Nothing in the records may be dropped. Retype them all exactly.

^^^^^^^^^^^^^^^^

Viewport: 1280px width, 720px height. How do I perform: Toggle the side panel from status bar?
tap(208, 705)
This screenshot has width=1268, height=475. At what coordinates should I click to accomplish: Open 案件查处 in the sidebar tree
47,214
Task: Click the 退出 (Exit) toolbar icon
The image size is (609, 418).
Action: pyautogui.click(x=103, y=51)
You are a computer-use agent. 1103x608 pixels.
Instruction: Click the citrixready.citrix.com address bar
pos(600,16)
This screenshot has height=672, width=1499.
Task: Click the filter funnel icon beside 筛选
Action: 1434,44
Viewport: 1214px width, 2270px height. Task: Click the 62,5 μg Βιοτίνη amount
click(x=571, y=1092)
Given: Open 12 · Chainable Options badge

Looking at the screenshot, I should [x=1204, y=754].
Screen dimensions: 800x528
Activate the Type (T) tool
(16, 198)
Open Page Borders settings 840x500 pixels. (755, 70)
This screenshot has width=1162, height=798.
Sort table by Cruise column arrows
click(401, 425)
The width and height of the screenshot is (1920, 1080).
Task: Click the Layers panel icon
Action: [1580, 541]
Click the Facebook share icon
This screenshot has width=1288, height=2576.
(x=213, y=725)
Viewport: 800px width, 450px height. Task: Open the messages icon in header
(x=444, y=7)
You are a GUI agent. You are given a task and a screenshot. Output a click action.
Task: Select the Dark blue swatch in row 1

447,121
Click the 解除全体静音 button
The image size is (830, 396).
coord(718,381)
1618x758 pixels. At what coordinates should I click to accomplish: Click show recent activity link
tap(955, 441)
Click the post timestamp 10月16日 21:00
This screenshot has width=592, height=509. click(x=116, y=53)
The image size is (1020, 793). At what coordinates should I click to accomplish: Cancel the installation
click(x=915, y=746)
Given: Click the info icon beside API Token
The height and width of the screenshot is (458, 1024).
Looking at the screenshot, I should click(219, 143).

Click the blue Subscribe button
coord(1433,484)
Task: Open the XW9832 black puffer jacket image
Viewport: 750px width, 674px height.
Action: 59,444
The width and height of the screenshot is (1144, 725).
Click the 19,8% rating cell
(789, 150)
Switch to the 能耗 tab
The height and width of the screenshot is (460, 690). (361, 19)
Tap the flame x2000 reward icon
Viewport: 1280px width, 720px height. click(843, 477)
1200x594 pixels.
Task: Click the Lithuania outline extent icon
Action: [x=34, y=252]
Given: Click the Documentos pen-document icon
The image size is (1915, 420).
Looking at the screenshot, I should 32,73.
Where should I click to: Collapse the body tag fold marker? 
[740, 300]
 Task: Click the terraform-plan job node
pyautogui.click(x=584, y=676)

^^^^^^^^^^^^^^^^

EXERCISE RESPONSE -
Viewport: 1280px width, 720px height. How do I perform: Toggle the side panel from status bar?
tap(208, 705)
This screenshot has width=1268, height=475. At what coordinates should I click to accomplish: Open 案件查处 in the sidebar tree
47,214
Task: Click the 退出 (Exit) toolbar icon
The image size is (609, 418).
Action: pyautogui.click(x=103, y=51)
You are a computer-use agent. 1103x608 pixels.
Instruction: Click the citrixready.citrix.com address bar
pos(600,16)
This screenshot has height=672, width=1499.
Task: Click the filter funnel icon beside 筛选
Action: 1434,44
Viewport: 1214px width, 2270px height. Task: Click the 62,5 μg Βιοτίνη amount
click(x=571, y=1092)
Given: Open 12 · Chainable Options badge

Looking at the screenshot, I should [x=1204, y=754].
Screen dimensions: 800x528
Activate the Type (T) tool
(16, 198)
Open Page Borders settings 840x500 pixels. (755, 70)
This screenshot has width=1162, height=798.
Sort table by Cruise column arrows
click(401, 425)
The width and height of the screenshot is (1920, 1080).
Task: Click the Layers panel icon
Action: [1580, 541]
Click the Facebook share icon
This screenshot has width=1288, height=2576.
(x=213, y=725)
Viewport: 800px width, 450px height. Task: Open the messages icon in header
(x=444, y=7)
You are a GUI agent. You are given a task and a screenshot. Output a click action.
Task: Select the Dark blue swatch in row 1

447,121
Click the 解除全体静音 button
The image size is (830, 396).
coord(718,381)
1618x758 pixels. At what coordinates should I click to accomplish: Click show recent activity link
tap(955, 441)
Click the post timestamp 10月16日 21:00
This screenshot has width=592, height=509. click(x=116, y=53)
The image size is (1020, 793). At what coordinates should I click to accomplish: Cancel the installation
click(x=915, y=746)
Given: Click the info icon beside API Token
The height and width of the screenshot is (458, 1024).
Looking at the screenshot, I should click(219, 143).

Click the blue Subscribe button
coord(1433,484)
Task: Open the XW9832 black puffer jacket image
Viewport: 750px width, 674px height.
Action: 59,444
The width and height of the screenshot is (1144, 725).
Click the 19,8% rating cell
(789, 150)
Switch to the 能耗 tab
The height and width of the screenshot is (460, 690). (361, 19)
Tap the flame x2000 reward icon
Viewport: 1280px width, 720px height. click(843, 477)
1200x594 pixels.
Task: Click the Lithuania outline extent icon
Action: [x=34, y=252]
Given: Click the Documentos pen-document icon
The image size is (1915, 420).
Looking at the screenshot, I should 32,73.
Where should I click to: Collapse the body tag fold marker? 
[740, 300]
 Task: Click the terraform-plan job node
pyautogui.click(x=584, y=676)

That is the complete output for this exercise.